> [Problem]
Look below for the line containing "Task: Click the Python language name". Write out that line and the rest through the last one, exactly as they appear, but without pictures.

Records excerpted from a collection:
╭──

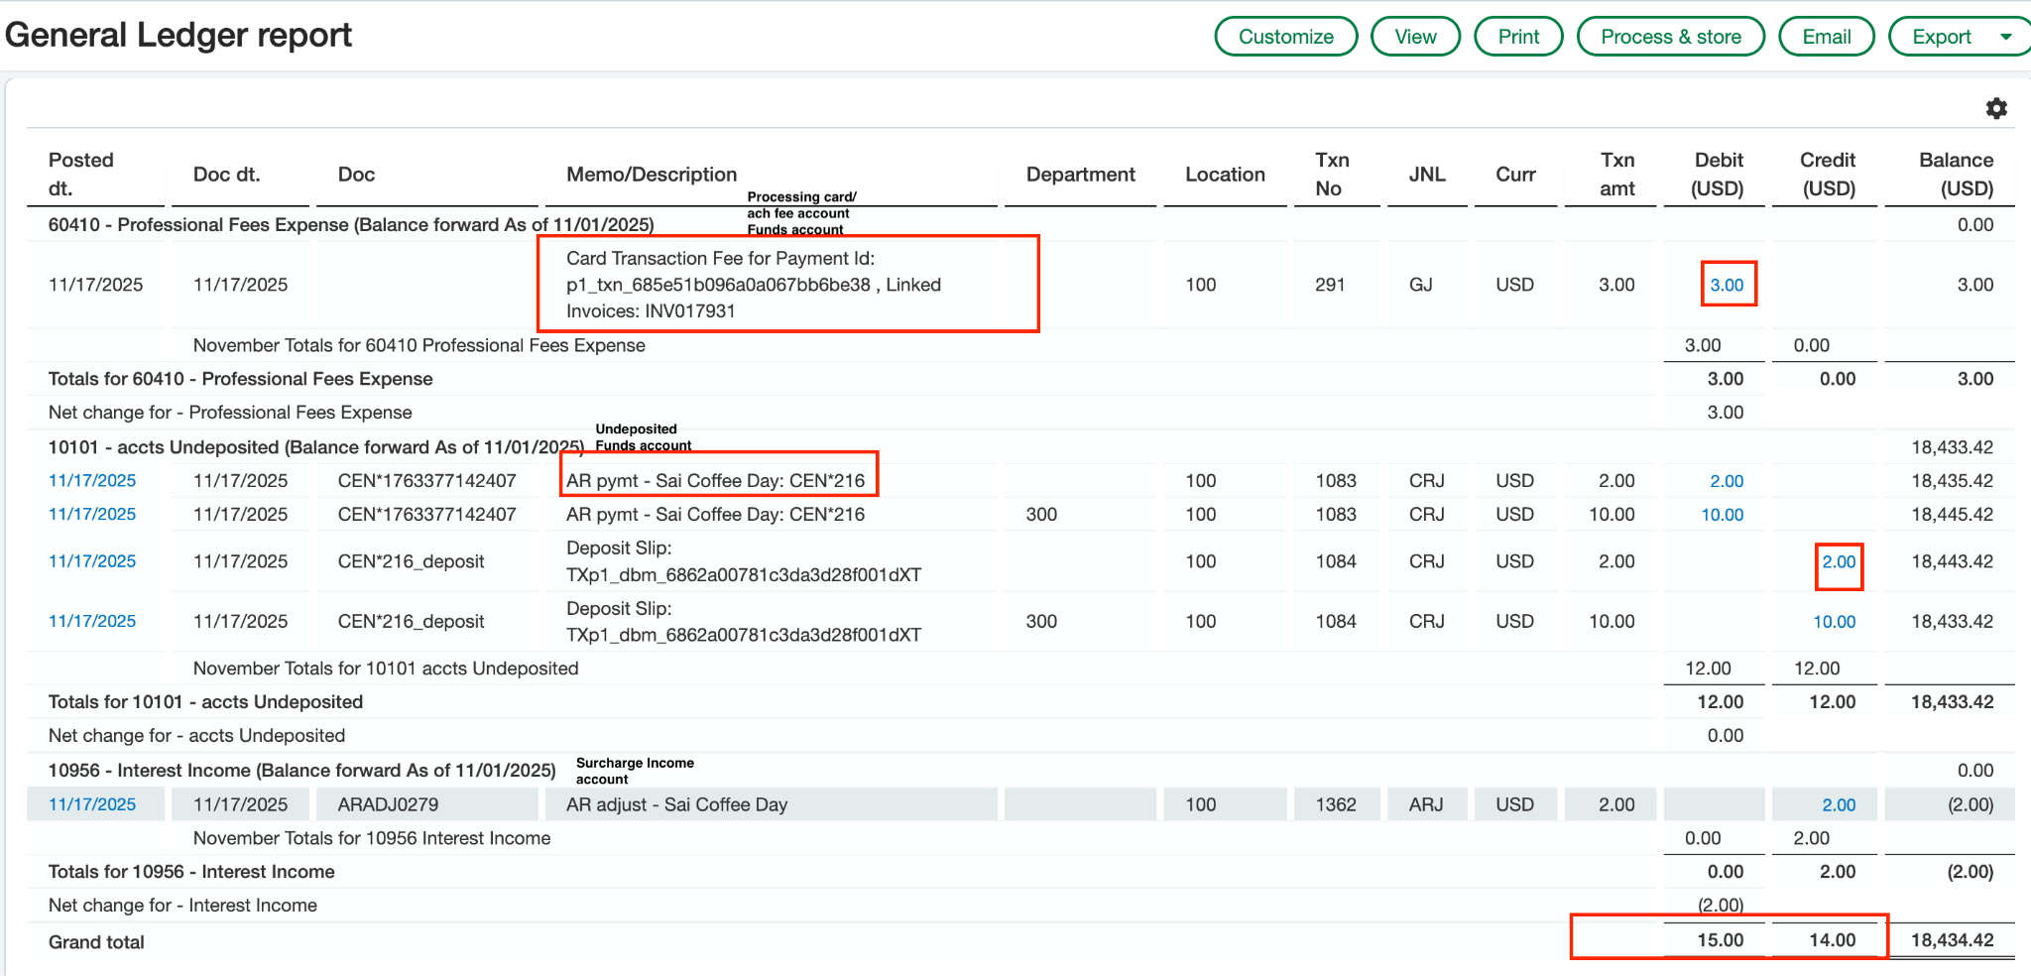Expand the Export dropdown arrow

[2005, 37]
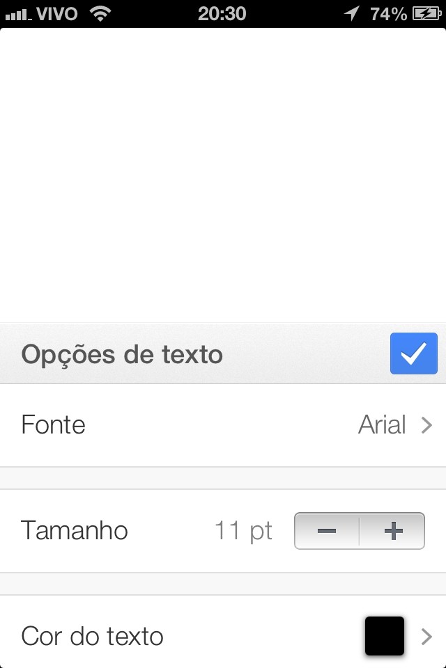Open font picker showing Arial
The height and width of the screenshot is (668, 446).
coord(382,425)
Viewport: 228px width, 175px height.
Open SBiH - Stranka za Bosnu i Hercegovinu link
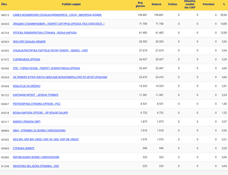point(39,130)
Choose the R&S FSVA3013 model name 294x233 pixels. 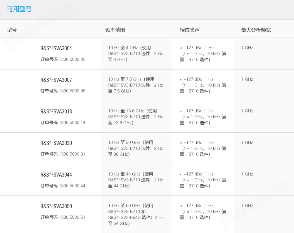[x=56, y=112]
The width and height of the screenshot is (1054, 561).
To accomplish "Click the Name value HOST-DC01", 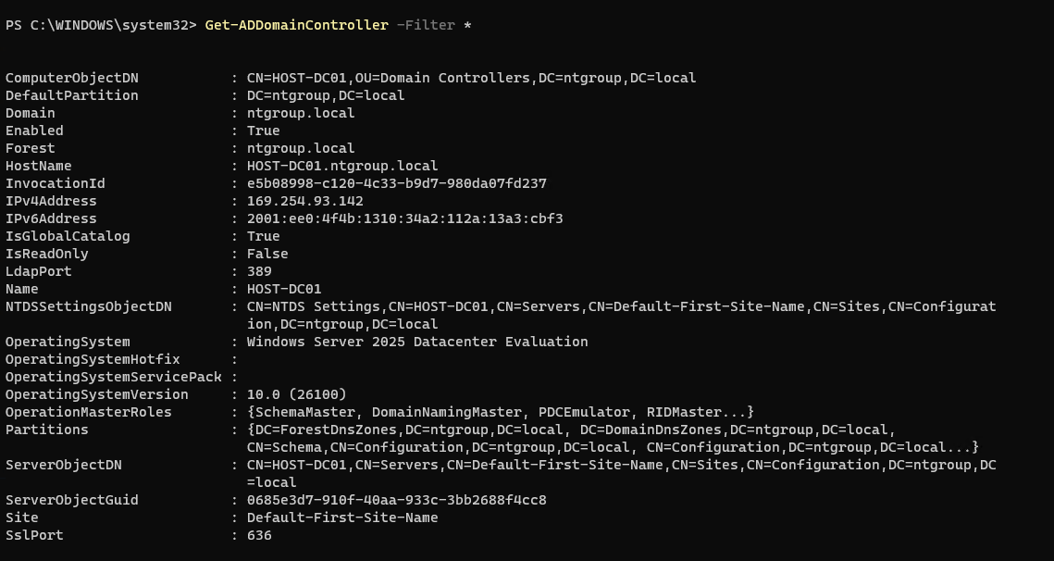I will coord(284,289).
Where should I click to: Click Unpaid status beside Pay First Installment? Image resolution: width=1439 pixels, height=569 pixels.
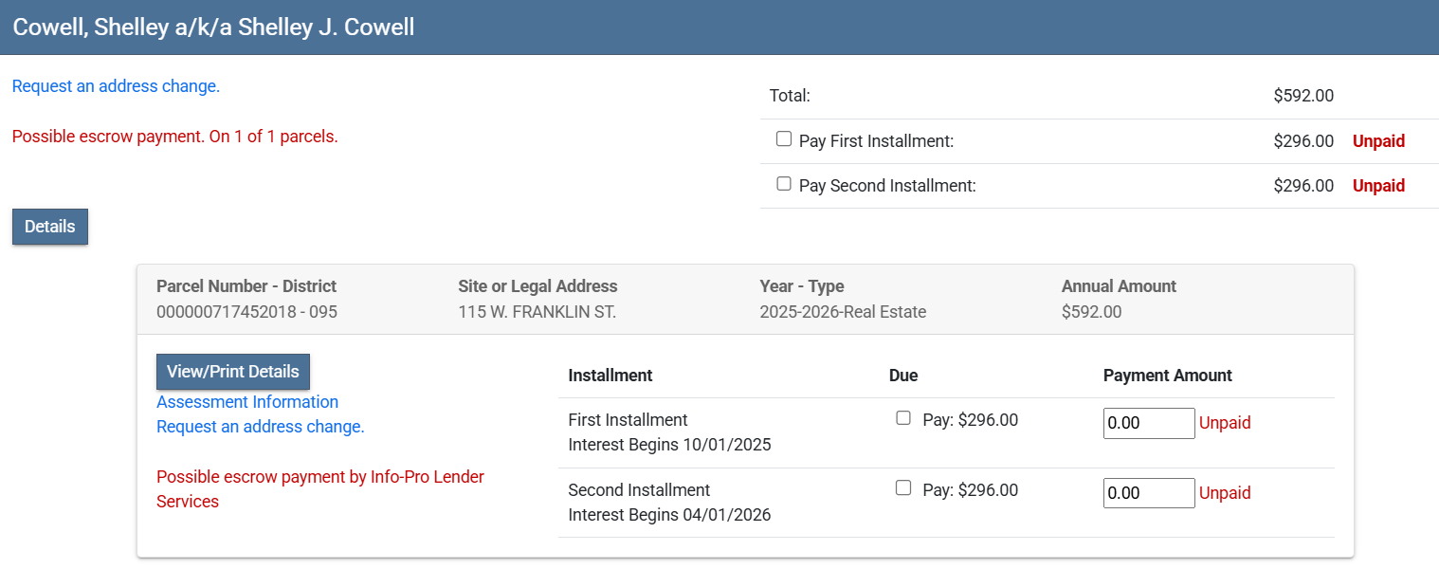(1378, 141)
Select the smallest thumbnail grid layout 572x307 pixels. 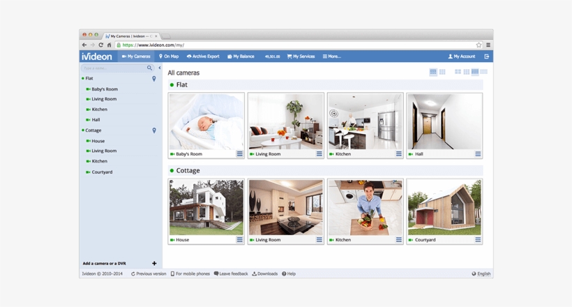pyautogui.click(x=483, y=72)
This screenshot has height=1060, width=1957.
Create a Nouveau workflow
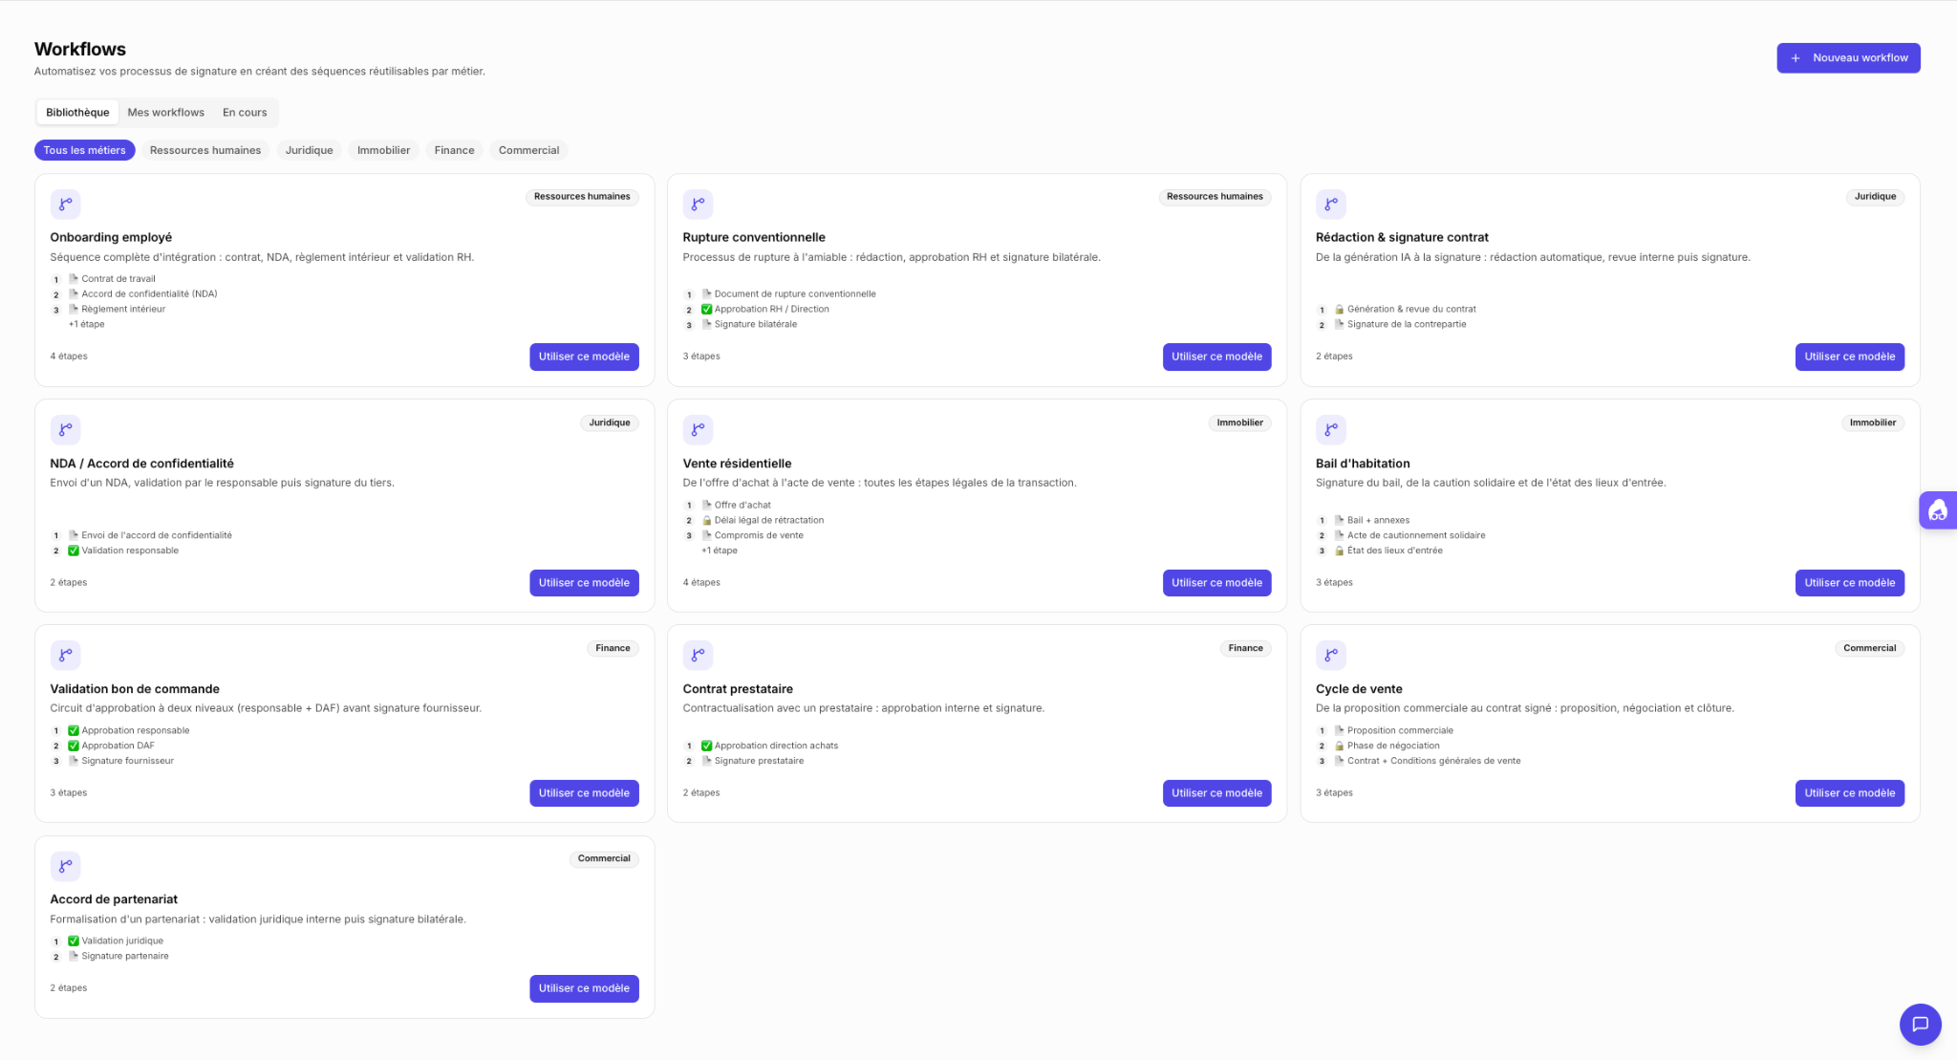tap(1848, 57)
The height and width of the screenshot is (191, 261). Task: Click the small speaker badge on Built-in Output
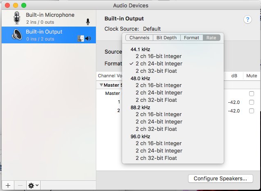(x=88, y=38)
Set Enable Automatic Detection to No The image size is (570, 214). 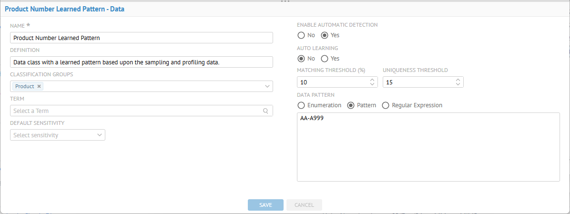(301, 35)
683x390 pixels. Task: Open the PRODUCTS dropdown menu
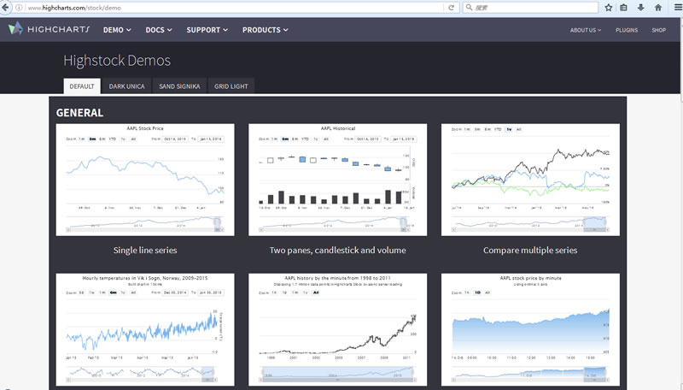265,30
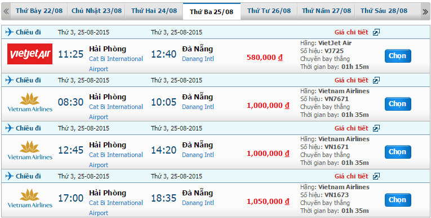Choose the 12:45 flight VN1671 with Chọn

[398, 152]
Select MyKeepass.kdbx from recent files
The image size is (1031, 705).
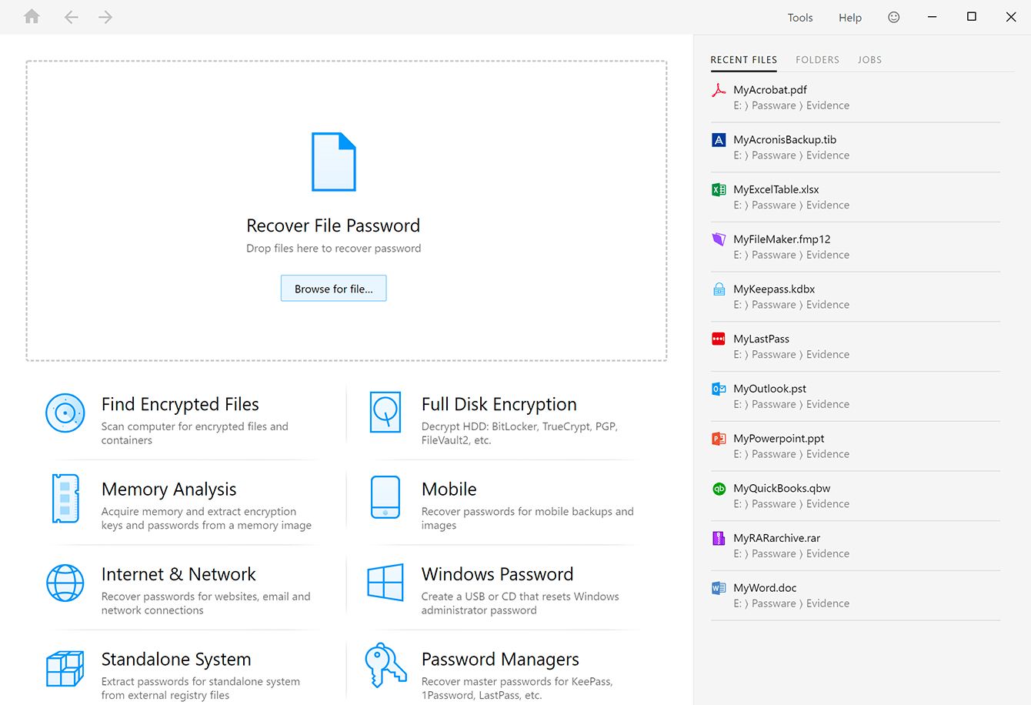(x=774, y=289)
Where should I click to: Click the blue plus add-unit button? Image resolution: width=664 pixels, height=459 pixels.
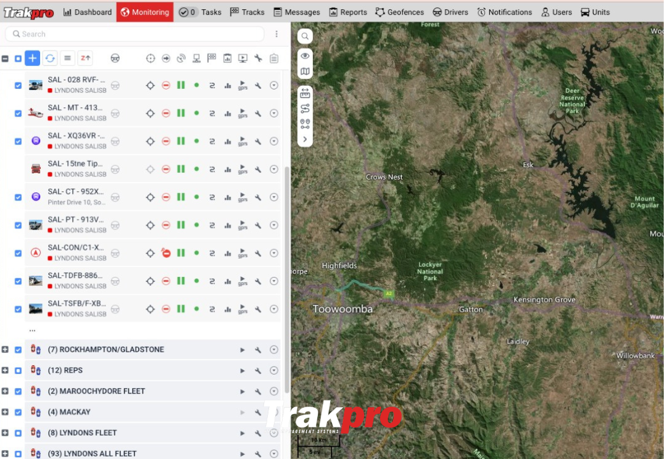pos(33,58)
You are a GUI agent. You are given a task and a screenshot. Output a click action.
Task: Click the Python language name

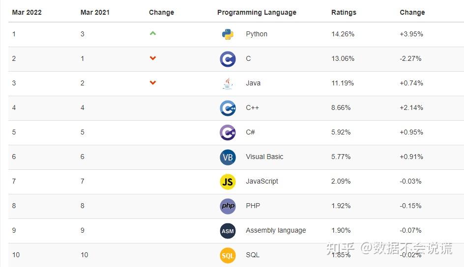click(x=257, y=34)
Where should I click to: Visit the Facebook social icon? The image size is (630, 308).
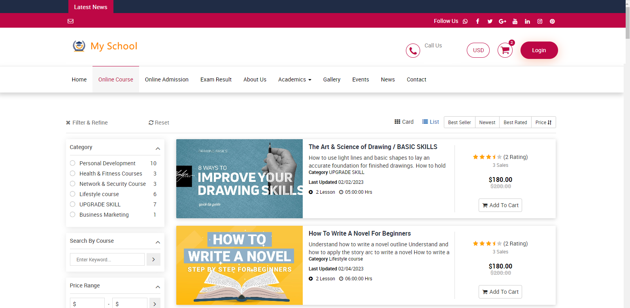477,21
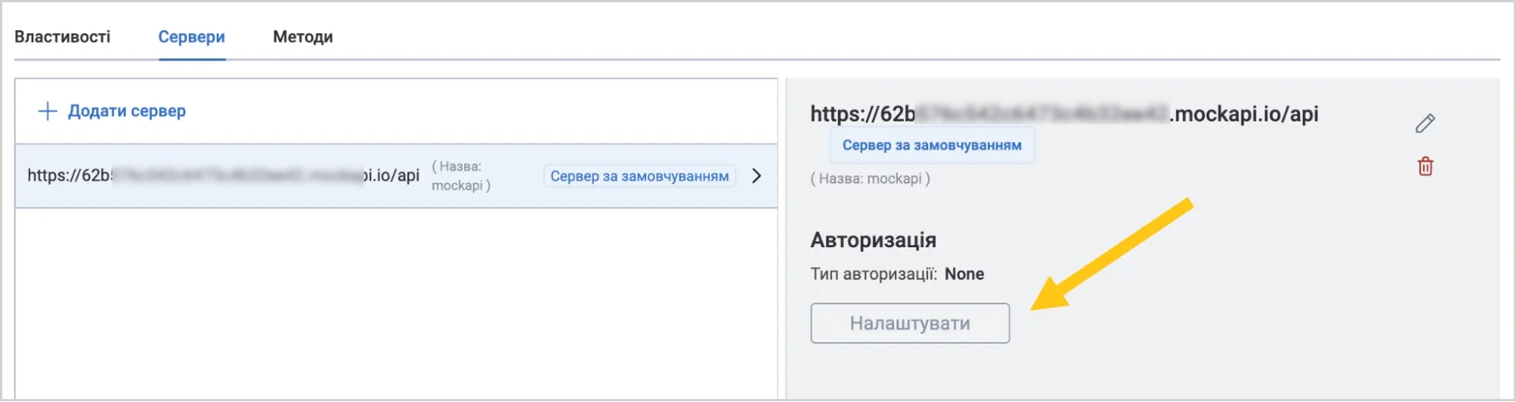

╰──

> [Response box]
Task: Click the Python language name

click(x=257, y=34)
Where should I click to: Visit the Facebook social icon? The image size is (630, 308).
477,21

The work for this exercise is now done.